*Records from a dataset*.
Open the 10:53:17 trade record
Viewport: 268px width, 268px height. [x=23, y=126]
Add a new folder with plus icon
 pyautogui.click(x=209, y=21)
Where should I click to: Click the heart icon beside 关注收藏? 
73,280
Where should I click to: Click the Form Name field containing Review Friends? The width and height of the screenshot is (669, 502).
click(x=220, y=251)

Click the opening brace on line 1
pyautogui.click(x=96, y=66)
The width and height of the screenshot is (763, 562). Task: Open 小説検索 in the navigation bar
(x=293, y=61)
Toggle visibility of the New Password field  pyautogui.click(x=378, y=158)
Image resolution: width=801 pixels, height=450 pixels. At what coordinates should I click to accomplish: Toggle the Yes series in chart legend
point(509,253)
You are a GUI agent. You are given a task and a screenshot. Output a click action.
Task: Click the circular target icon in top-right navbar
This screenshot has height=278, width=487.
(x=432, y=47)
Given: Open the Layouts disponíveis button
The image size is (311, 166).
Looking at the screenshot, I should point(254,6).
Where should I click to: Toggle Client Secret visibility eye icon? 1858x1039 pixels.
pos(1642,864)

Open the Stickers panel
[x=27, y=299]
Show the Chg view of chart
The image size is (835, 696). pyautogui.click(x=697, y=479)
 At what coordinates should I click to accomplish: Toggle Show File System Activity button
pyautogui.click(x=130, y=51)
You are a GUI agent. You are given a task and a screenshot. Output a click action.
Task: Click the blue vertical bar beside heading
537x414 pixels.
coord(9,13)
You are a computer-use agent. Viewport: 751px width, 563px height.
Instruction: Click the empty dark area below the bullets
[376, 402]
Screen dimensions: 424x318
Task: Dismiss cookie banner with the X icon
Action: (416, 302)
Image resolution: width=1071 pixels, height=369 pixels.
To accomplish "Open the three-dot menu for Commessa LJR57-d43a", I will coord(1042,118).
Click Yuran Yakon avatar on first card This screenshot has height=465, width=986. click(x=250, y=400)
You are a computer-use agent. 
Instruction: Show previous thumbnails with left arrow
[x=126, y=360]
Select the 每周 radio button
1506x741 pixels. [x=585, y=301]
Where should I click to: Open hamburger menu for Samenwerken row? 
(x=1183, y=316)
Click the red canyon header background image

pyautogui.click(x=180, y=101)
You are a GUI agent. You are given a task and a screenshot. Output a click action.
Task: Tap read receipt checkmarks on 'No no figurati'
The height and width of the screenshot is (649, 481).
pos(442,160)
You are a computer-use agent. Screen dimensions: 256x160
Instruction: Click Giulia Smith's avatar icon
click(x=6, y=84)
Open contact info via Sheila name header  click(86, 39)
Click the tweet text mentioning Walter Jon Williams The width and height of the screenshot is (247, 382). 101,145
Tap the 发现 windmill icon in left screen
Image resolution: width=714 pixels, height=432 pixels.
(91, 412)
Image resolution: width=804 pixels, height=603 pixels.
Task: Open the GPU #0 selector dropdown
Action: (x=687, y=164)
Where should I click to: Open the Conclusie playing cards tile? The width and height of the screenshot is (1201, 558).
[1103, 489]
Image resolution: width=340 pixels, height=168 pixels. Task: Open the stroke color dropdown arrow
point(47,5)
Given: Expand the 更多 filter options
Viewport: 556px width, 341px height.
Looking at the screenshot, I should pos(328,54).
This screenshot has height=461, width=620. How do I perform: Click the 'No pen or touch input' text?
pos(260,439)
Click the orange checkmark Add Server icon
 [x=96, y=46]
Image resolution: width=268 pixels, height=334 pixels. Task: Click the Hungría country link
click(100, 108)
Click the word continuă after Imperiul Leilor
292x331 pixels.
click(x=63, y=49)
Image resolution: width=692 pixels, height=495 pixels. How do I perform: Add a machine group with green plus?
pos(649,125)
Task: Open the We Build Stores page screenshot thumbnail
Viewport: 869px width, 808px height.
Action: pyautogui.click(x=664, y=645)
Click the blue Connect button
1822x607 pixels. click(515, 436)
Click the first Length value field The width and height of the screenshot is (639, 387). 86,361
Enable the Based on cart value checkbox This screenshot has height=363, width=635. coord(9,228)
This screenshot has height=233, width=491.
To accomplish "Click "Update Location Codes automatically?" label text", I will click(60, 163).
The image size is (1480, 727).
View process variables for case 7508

*Work instructions*. In your reply, restate every entry exactly.

*Result of the task*.
Open the 10:53:17 trade record
Viewport: 268px width, 268px height. [x=23, y=126]
Add a new folder with plus icon
 pyautogui.click(x=209, y=21)
Where should I click to: Click the heart icon beside 关注收藏? 
73,280
Where should I click to: Click the Form Name field containing Review Friends? The width and height of the screenshot is (669, 502).
click(x=220, y=251)

Click the opening brace on line 1
pyautogui.click(x=96, y=66)
The width and height of the screenshot is (763, 562). Task: Open 小説検索 in the navigation bar
(x=293, y=61)
Toggle visibility of the New Password field  pyautogui.click(x=378, y=158)
Image resolution: width=801 pixels, height=450 pixels. At what coordinates should I click to accomplish: Toggle the Yes series in chart legend
point(509,253)
You are a GUI agent. You are given a task and a screenshot. Output a click action.
Task: Click the circular target icon in top-right navbar
This screenshot has height=278, width=487.
(x=432, y=47)
Given: Open the Layouts disponíveis button
The image size is (311, 166).
Looking at the screenshot, I should point(254,6).
Where should I click to: Toggle Client Secret visibility eye icon? 1858x1039 pixels.
pos(1642,864)

Open the Stickers panel
[x=27, y=299]
Show the Chg view of chart
The image size is (835, 696). pyautogui.click(x=697, y=479)
 At what coordinates should I click to accomplish: Toggle Show File System Activity button
pyautogui.click(x=130, y=51)
You are a GUI agent. You are given a task and a screenshot. Output a click action.
Task: Click the blue vertical bar beside heading
537x414 pixels.
coord(9,13)
You are a computer-use agent. Viewport: 751px width, 563px height.
Instruction: Click the empty dark area below the bullets
[376, 402]
Screen dimensions: 424x318
Task: Dismiss cookie banner with the X icon
Action: (416, 302)
Image resolution: width=1071 pixels, height=369 pixels.
To accomplish "Open the three-dot menu for Commessa LJR57-d43a", I will coord(1042,118).
Click Yuran Yakon avatar on first card This screenshot has height=465, width=986. click(x=250, y=400)
You are a computer-use agent. 
Instruction: Show previous thumbnails with left arrow
[x=126, y=360]
Select the 每周 radio button
1506x741 pixels. [x=585, y=301]
Where should I click to: Open hamburger menu for Samenwerken row? 
(x=1183, y=316)
Click the red canyon header background image

pyautogui.click(x=180, y=101)
You are a GUI agent. You are given a task and a screenshot. Output a click action.
Task: Tap read receipt checkmarks on 'No no figurati'
The height and width of the screenshot is (649, 481).
pos(442,160)
You are a computer-use agent. Screen dimensions: 256x160
Instruction: Click Giulia Smith's avatar icon
click(x=6, y=84)
Open contact info via Sheila name header  click(86, 39)
Click the tweet text mentioning Walter Jon Williams The width and height of the screenshot is (247, 382). 101,145
Tap the 发现 windmill icon in left screen
Image resolution: width=714 pixels, height=432 pixels.
(91, 412)
Image resolution: width=804 pixels, height=603 pixels.
Task: Open the GPU #0 selector dropdown
Action: (x=687, y=164)
Where should I click to: Open the Conclusie playing cards tile? The width and height of the screenshot is (1201, 558).
[1103, 489]
Image resolution: width=340 pixels, height=168 pixels. Task: Open the stroke color dropdown arrow
point(47,5)
Given: Expand the 更多 filter options
Viewport: 556px width, 341px height.
Looking at the screenshot, I should pos(328,54).
This screenshot has height=461, width=620. How do I perform: Click the 'No pen or touch input' text?
pos(260,439)
Click the orange checkmark Add Server icon
 [x=96, y=46]
Image resolution: width=268 pixels, height=334 pixels. Task: Click the Hungría country link
click(100, 108)
Click the word continuă after Imperiul Leilor
292x331 pixels.
click(x=63, y=49)
Image resolution: width=692 pixels, height=495 pixels. How do I perform: Add a machine group with green plus?
pos(649,125)
Task: Open the We Build Stores page screenshot thumbnail
Viewport: 869px width, 808px height.
Action: pyautogui.click(x=664, y=645)
Click the blue Connect button
1822x607 pixels. click(515, 436)
Click the first Length value field The width and height of the screenshot is (639, 387). 86,361
Enable the Based on cart value checkbox This screenshot has height=363, width=635. coord(9,228)
This screenshot has height=233, width=491.
To accomplish "Click "Update Location Codes automatically?" label text", I will click(60, 163).
The image size is (1480, 727).
View process variables for case 7508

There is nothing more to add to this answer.